Given information:
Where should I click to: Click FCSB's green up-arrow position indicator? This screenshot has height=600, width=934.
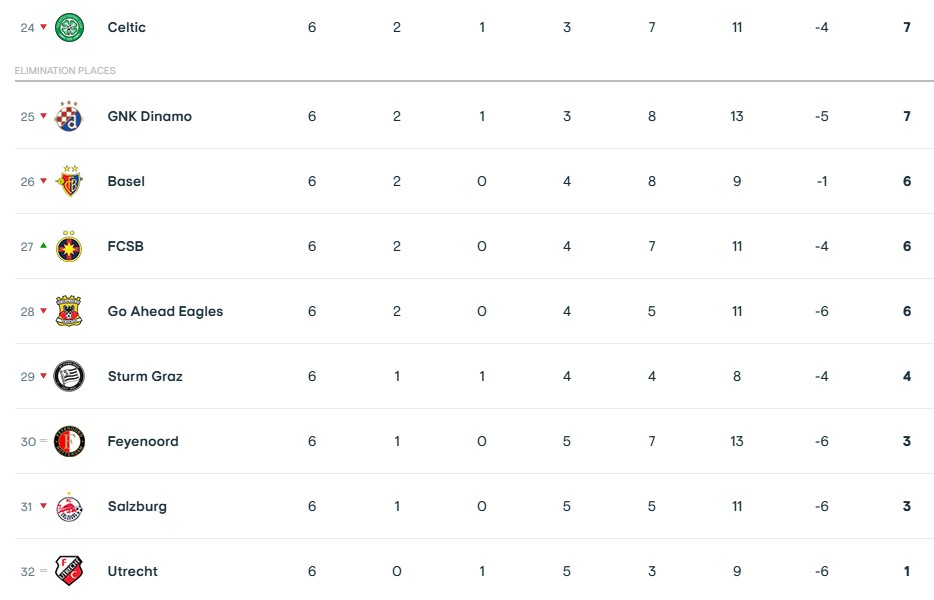pos(44,246)
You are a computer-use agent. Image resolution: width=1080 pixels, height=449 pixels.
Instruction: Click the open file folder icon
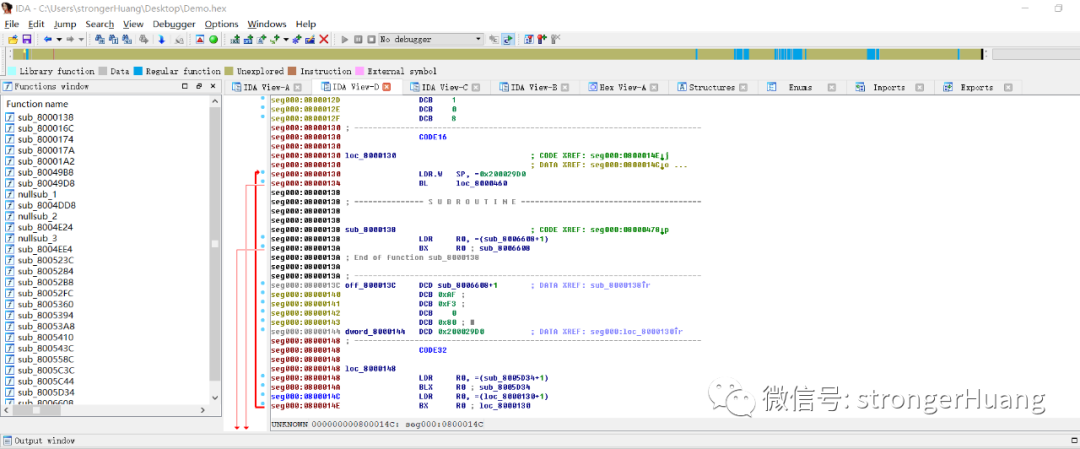pos(13,39)
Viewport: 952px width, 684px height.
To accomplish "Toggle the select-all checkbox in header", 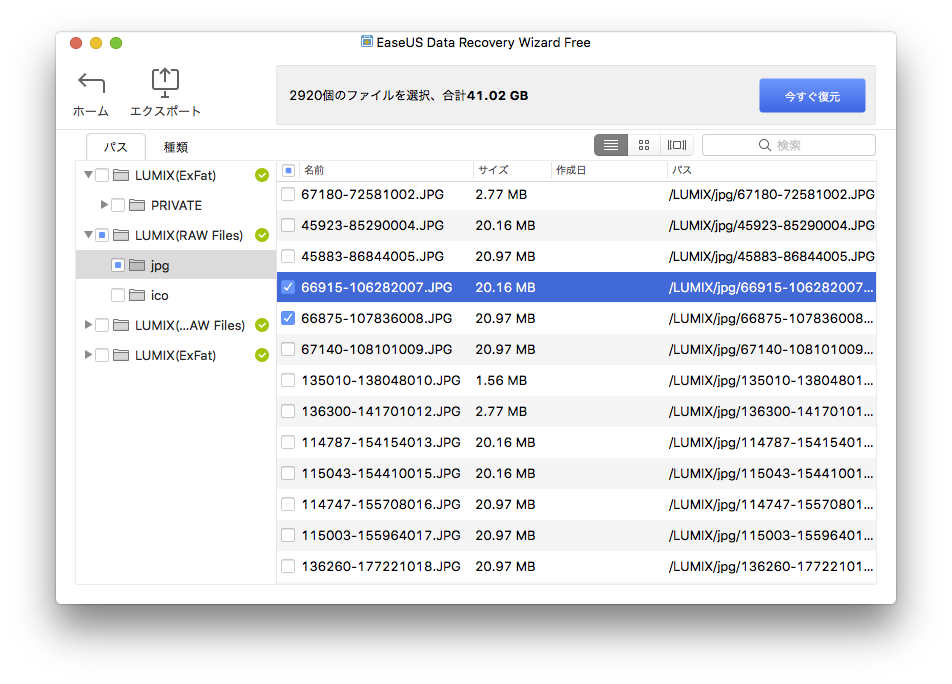I will click(x=288, y=170).
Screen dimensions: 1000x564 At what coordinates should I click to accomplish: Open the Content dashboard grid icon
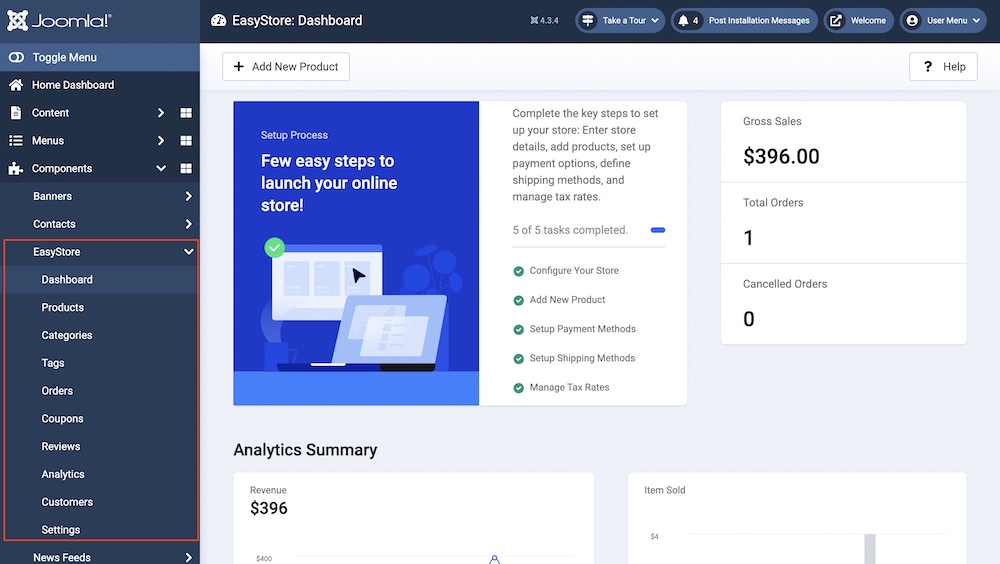[186, 113]
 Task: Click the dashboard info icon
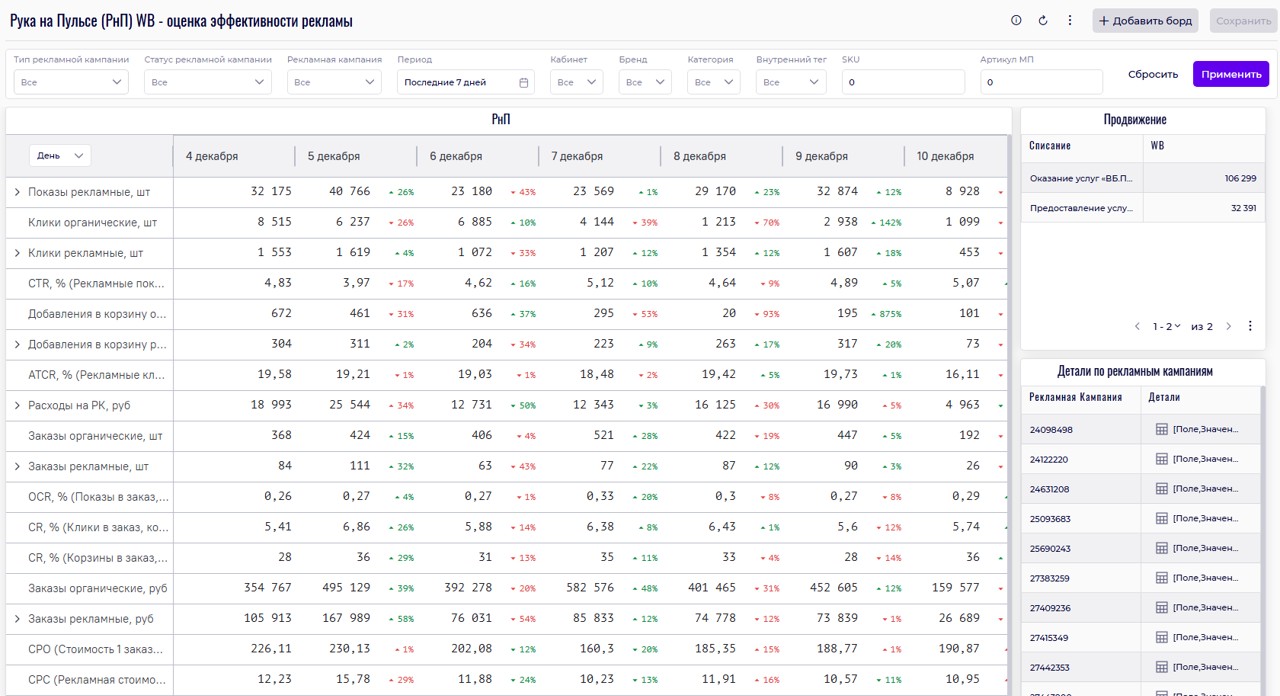1016,20
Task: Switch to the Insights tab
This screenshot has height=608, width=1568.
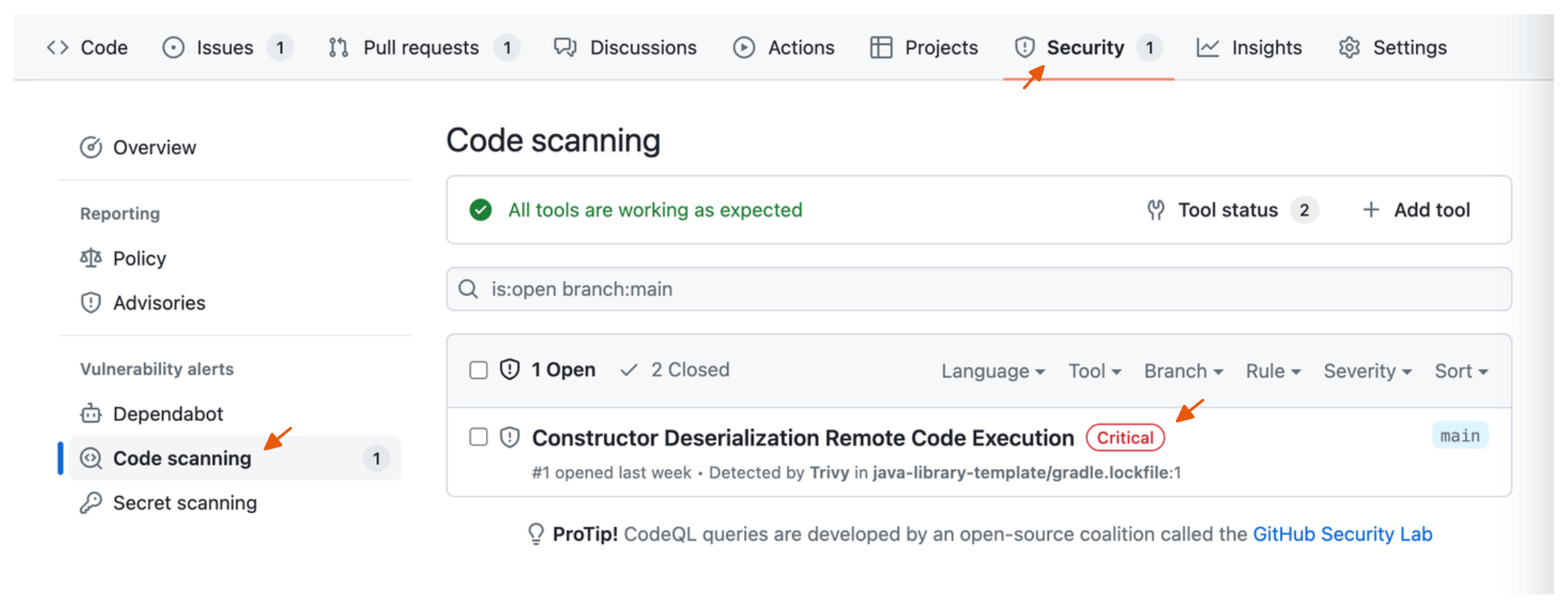Action: pos(1250,48)
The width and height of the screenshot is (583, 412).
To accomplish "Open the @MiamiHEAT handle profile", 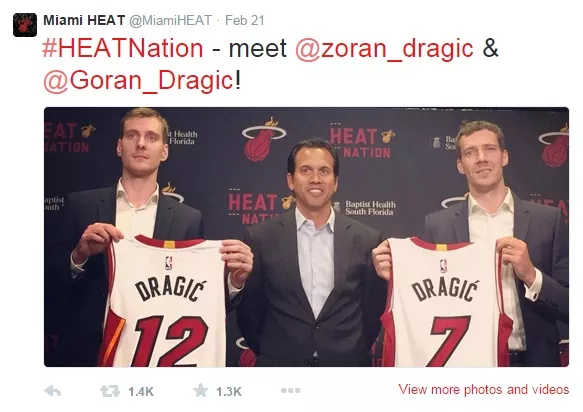I will click(x=171, y=20).
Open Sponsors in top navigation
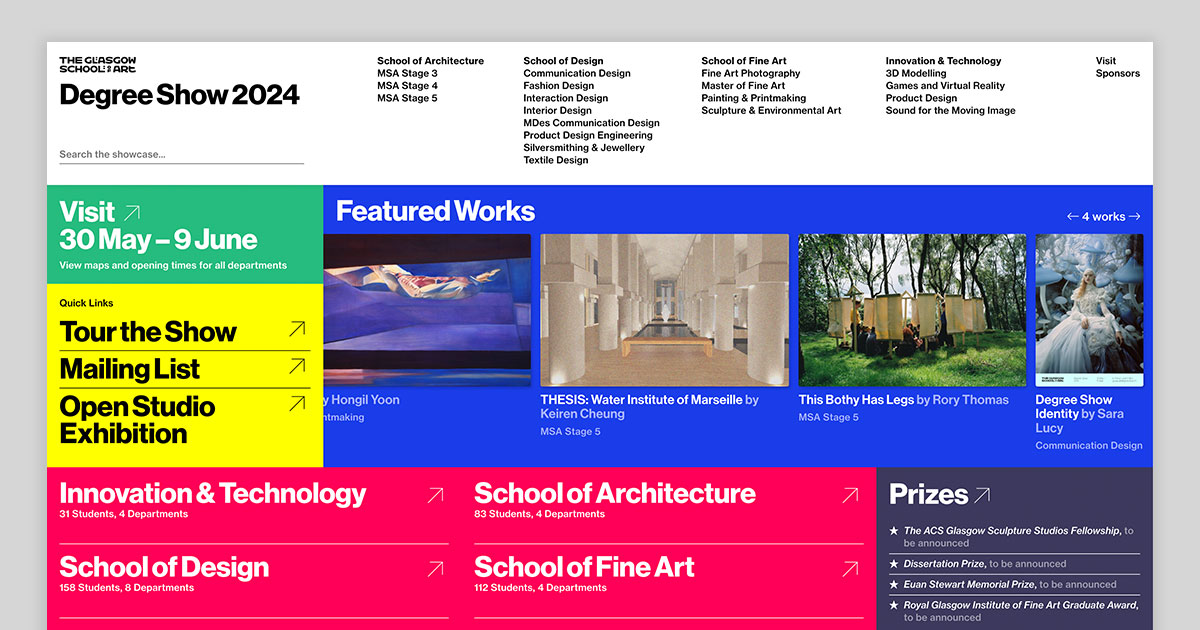This screenshot has height=630, width=1200. [x=1117, y=74]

Exercise brief:
Without any pictures, reproduce the lines from the first one in the material through the line that has "Viewport: 952px width, 684px height.", exactly as they appear.

Exercise response:
Where should I click to: Click FCSB's green up-arrow position indicator? This screenshot has height=600, width=934.
pos(44,246)
You are a computer-use agent. Image resolution: width=1080 pixels, height=449 pixels.
Instruction: Click the open file folder icon
pos(13,39)
Viewport: 952px width, 684px height.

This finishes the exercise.